People Economize and Skimp on Their Money
By Seiga Ohtani
Eugene – The current depression has reached even Southeast Eugene area, where people are usually fond of slow life. People around here had the same problems on their business, employment, and even their daily life by the depression.
On February 9, 2010, three people, who spent their time at Southeast Eugene, responded Reporting I interviews about how the state of the economy has affected their business and how the recession has changed their personal life. Two of them were business people working in this area, and one was a person who engaged in her domestic shores. Over all, they had been influenced somehow by the depression of the economy.
The depression affects business in Southeast Eugene. Jiffy Market always sells both beer and wine. In its merchandises, beer sale does not seem to be affected by the economy. Glenn Wells, a cashier at Jiffy Market, said that beer sales change at all times by going up and down. It is just a seasonal change. But the sales of high-price wine have been on the decrease. “We sell a lot less high-priced wine, people are less inclined to splurge,” said Wells. This change has been caused by the state of the economy.
As well as business, some people have difficulty getting jobs.
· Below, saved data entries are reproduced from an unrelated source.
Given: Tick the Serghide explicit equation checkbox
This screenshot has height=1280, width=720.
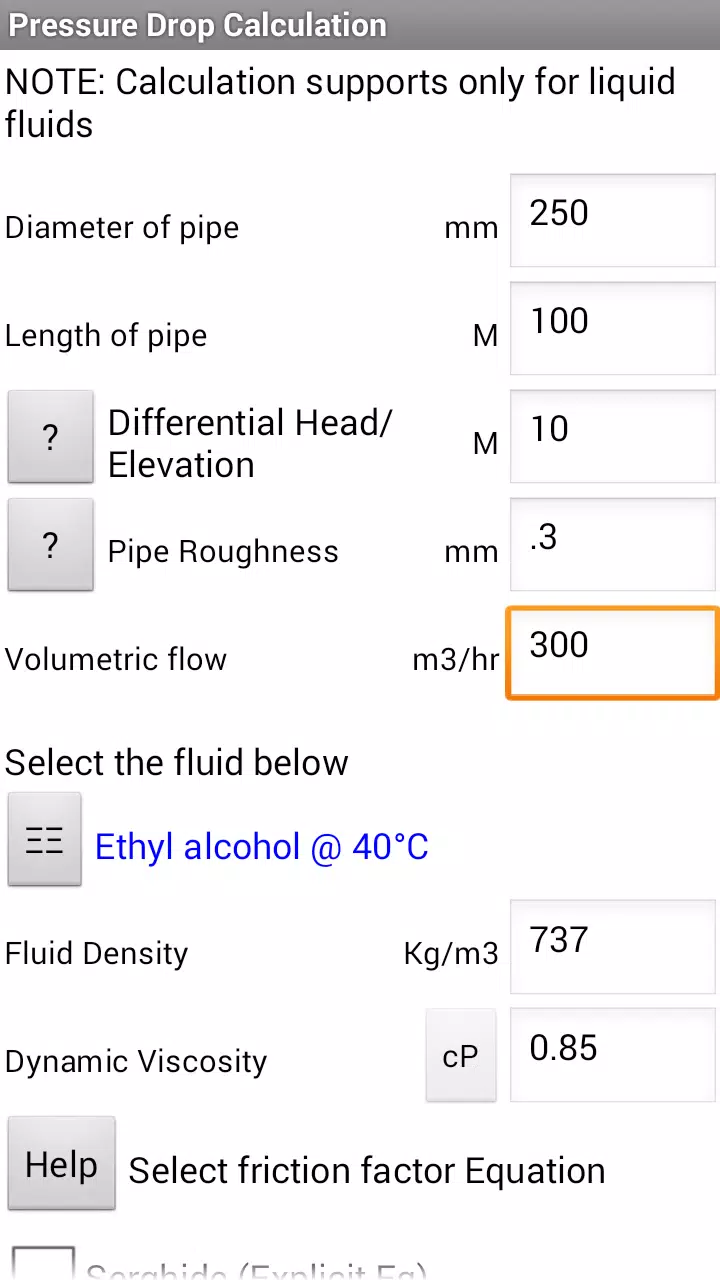Looking at the screenshot, I should coord(44,1263).
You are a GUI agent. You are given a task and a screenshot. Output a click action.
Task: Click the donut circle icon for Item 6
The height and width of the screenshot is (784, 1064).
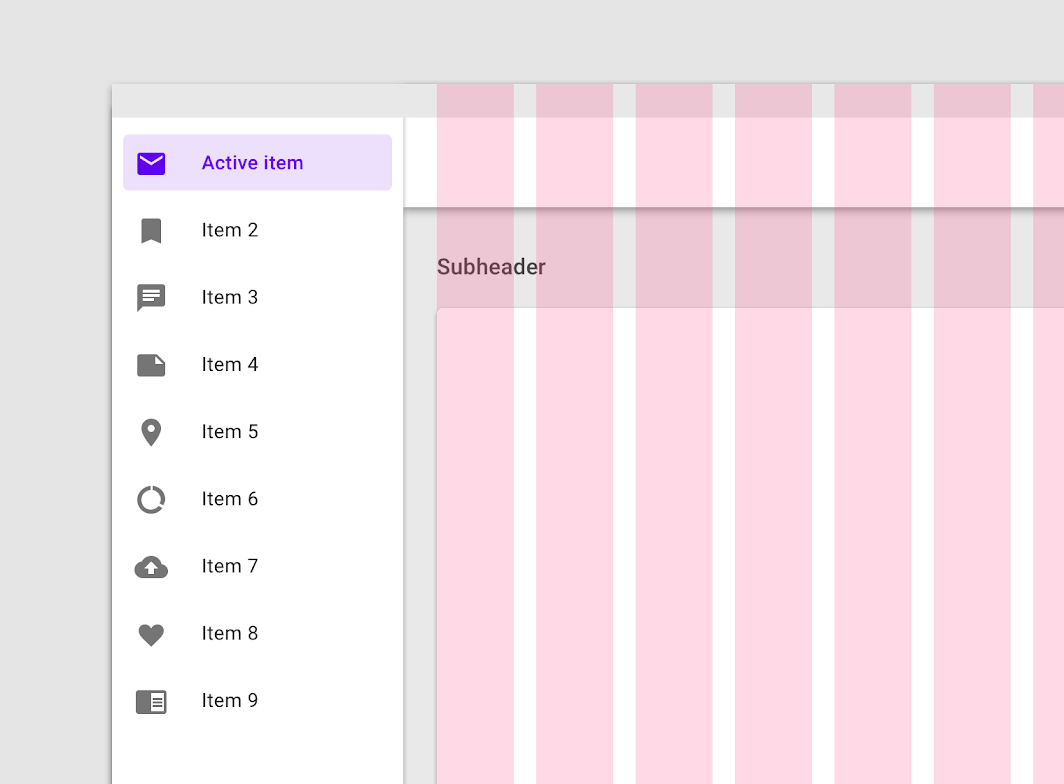(x=151, y=500)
Wells said that he had 2 or 3 months blank time before he got the job. After a long-term employer quit working here, he replaced the predecessor. He appreciated his current job, saying that the job made him happier.
But there was an exception. Mazzi’s, which is one of the magnificent restaurants in Southeast Eugene, has not got serious influence by the economy. Mason Ambo, a general manager of Mazzi’s, said that this season, January, February, and March is considerably slow in terms of its income. So he said, “On a daily basis we cut a server and a hostess based on the conditions.” According to him, its employment is steady enough.
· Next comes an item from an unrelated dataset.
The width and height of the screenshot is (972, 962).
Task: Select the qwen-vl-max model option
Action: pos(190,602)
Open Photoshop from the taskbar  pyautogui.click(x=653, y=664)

Katherine Conway, a telephone advice nurse, was at JC’s Laundry at the night only because her washing machine broke. She faced the consequence of the economy. She does not have money enough to put it back since her husband has gone in 1995 or 1996. She usually spends sixty to eighty dollars to use laundromat every two weeks for five people in her family. Also, working as a telephone nurse, she said that the working shifts became more competitive than before because working hours are getting cut. As a nurse, she has got a lot of calls about depression. Customers usually feel stresses on their money concerning and insurance.
Business is facing hardship, and people are hesitating to use their money because of depression. Ambo said that he is cautious how he will spend his money.